* [WHAT TO PRODUCE]: Go through the entries below and say how many lines contain the string "Files"; write only that number.

* [MATERIAL PROVIDED]:
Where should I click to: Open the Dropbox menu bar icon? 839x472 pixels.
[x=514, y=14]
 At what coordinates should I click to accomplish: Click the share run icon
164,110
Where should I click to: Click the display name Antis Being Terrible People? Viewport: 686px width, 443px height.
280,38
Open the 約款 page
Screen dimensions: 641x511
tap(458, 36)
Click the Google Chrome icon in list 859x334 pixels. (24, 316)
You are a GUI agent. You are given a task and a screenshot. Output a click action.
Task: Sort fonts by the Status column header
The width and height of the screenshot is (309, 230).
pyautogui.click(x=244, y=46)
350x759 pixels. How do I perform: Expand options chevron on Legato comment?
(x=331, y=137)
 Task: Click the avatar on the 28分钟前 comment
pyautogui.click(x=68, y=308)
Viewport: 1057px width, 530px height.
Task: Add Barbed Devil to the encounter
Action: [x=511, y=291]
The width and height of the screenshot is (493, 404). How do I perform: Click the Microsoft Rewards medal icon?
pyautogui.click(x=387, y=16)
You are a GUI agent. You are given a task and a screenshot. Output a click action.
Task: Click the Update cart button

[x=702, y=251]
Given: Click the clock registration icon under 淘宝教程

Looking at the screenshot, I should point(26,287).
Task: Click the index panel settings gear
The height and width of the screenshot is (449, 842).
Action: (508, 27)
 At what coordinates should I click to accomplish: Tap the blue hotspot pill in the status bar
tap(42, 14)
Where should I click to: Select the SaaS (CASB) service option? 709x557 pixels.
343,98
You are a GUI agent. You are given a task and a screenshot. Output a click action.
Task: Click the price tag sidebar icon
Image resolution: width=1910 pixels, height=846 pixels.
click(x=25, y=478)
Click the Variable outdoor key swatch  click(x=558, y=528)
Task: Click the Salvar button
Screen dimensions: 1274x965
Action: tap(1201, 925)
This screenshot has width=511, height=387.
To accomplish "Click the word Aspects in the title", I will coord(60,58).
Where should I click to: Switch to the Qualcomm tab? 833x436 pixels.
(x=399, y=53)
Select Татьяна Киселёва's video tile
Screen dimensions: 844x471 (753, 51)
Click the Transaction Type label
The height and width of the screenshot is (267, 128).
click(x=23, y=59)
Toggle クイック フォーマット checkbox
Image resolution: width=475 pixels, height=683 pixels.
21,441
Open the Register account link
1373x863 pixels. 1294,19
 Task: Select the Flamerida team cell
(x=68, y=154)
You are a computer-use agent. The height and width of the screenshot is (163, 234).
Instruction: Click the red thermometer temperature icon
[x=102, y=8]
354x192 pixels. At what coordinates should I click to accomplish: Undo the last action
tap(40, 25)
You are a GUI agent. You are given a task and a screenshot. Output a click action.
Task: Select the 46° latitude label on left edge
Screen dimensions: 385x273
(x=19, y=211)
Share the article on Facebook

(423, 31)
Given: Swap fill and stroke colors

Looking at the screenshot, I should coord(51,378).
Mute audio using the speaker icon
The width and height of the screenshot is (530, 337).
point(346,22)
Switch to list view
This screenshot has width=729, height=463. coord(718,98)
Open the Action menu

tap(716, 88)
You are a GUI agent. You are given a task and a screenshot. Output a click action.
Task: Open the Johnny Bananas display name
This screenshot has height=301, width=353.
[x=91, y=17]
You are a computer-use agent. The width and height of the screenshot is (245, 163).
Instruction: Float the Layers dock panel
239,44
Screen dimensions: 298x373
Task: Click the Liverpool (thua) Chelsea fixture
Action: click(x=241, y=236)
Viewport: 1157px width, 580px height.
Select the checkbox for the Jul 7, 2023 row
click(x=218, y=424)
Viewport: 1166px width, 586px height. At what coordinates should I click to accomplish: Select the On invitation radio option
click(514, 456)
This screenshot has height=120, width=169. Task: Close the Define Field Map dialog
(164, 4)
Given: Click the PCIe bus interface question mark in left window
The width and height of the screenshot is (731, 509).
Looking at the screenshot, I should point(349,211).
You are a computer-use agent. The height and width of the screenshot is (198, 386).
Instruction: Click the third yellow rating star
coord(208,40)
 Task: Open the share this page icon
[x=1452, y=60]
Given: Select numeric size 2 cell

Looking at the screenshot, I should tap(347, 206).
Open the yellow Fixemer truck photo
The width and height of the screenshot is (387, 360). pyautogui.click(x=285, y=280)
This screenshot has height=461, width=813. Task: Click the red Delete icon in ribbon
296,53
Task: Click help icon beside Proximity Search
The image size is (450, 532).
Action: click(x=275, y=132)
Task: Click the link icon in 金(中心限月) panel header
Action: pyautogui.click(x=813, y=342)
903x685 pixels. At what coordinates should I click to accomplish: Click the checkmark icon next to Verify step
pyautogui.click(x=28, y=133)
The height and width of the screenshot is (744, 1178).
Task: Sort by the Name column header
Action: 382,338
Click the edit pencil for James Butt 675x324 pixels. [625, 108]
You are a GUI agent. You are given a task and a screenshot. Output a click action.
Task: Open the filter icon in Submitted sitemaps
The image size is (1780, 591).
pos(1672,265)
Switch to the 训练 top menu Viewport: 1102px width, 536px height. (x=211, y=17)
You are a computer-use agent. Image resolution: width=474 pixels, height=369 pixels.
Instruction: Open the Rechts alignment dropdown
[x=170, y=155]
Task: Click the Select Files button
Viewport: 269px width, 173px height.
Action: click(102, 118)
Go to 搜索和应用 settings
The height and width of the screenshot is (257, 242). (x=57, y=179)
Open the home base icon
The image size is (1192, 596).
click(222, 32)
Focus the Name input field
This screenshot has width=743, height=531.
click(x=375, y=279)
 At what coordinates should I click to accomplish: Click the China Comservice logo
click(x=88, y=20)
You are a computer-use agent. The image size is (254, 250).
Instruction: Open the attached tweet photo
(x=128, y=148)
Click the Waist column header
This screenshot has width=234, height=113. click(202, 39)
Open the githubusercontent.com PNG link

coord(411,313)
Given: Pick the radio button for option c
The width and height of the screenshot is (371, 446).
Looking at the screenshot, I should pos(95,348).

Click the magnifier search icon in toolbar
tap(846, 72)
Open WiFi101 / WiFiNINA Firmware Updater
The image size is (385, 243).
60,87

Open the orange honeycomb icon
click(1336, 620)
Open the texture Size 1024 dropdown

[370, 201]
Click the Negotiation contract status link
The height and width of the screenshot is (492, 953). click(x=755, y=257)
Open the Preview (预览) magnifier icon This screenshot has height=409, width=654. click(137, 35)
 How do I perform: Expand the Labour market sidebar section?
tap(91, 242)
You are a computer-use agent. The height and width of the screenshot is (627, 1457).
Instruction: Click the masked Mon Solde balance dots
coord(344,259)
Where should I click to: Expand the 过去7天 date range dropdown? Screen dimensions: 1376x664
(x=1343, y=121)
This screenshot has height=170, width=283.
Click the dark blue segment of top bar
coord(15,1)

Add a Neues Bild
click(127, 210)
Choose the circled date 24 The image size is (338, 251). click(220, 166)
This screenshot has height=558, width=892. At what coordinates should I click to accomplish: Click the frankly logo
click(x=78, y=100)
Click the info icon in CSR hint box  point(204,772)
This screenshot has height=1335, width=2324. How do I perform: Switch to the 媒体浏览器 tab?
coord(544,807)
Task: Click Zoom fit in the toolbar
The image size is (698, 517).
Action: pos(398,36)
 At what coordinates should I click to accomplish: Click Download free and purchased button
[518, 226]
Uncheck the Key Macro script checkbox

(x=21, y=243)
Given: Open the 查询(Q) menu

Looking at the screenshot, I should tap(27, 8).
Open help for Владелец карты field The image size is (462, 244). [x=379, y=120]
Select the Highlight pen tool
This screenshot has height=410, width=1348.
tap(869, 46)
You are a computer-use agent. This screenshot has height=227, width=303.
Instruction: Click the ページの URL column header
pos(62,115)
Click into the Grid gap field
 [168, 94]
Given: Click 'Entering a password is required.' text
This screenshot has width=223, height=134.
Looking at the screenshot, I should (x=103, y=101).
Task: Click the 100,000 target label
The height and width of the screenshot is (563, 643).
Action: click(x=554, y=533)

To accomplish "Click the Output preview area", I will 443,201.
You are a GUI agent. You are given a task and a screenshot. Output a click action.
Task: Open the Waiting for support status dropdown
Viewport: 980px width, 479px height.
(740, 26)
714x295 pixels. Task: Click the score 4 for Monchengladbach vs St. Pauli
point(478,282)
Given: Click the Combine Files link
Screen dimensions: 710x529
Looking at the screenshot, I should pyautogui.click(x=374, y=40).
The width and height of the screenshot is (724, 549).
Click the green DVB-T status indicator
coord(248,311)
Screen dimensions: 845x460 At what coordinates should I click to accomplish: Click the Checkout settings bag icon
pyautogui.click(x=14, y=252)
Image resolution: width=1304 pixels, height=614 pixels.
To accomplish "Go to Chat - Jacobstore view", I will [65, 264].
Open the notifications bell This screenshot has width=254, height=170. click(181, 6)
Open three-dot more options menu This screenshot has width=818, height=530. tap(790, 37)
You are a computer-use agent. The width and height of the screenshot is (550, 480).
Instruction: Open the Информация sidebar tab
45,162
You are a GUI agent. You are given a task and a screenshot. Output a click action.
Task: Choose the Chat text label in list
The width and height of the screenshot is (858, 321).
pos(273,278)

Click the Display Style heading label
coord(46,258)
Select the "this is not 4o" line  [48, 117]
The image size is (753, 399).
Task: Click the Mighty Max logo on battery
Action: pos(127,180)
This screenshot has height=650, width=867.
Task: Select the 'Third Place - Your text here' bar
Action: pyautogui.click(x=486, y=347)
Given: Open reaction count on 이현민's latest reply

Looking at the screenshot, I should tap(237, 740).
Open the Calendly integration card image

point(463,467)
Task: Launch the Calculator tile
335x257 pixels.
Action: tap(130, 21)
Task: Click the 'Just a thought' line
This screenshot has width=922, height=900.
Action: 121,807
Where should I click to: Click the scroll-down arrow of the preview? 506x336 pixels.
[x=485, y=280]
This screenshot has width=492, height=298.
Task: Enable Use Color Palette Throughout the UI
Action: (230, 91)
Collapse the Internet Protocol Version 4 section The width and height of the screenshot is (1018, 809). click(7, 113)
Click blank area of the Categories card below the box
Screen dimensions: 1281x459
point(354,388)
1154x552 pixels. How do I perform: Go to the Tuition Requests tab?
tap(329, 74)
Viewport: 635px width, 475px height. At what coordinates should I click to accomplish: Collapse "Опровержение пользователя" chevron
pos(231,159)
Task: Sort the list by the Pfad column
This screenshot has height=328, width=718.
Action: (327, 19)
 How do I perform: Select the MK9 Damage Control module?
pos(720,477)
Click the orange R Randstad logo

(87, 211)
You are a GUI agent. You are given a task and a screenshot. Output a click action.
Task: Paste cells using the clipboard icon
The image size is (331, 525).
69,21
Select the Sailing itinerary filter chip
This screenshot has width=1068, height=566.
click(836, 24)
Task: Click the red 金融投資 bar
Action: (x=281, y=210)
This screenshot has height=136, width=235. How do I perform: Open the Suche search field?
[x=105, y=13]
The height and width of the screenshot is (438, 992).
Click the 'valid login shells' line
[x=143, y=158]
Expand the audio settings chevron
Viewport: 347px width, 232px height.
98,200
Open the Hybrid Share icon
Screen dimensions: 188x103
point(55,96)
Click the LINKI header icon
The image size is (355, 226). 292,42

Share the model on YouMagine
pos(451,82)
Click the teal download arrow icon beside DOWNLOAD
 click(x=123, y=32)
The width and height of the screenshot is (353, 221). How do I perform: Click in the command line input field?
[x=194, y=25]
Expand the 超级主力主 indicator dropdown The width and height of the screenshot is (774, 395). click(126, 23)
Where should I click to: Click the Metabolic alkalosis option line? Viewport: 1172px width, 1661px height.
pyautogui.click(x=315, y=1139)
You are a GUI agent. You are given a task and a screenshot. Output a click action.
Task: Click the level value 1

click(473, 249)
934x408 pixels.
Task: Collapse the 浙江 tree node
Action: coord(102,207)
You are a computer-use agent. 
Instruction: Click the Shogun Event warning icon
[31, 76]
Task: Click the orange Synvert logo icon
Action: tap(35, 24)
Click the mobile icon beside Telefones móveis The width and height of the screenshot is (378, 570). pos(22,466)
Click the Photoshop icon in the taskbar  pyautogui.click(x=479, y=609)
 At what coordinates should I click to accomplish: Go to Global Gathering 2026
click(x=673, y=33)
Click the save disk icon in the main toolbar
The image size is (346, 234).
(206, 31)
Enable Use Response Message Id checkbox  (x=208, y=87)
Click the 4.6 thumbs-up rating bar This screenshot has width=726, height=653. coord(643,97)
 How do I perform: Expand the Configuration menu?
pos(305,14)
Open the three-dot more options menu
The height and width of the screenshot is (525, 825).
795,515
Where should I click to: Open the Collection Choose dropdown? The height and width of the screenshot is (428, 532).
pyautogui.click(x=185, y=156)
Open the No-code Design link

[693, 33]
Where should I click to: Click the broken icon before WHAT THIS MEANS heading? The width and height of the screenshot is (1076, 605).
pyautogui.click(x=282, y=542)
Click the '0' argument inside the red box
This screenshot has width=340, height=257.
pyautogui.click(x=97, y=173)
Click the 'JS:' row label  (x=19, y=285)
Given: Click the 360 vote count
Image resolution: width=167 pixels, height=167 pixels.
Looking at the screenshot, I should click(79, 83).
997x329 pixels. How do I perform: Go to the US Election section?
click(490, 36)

* [WRITTEN ANSWER]: 2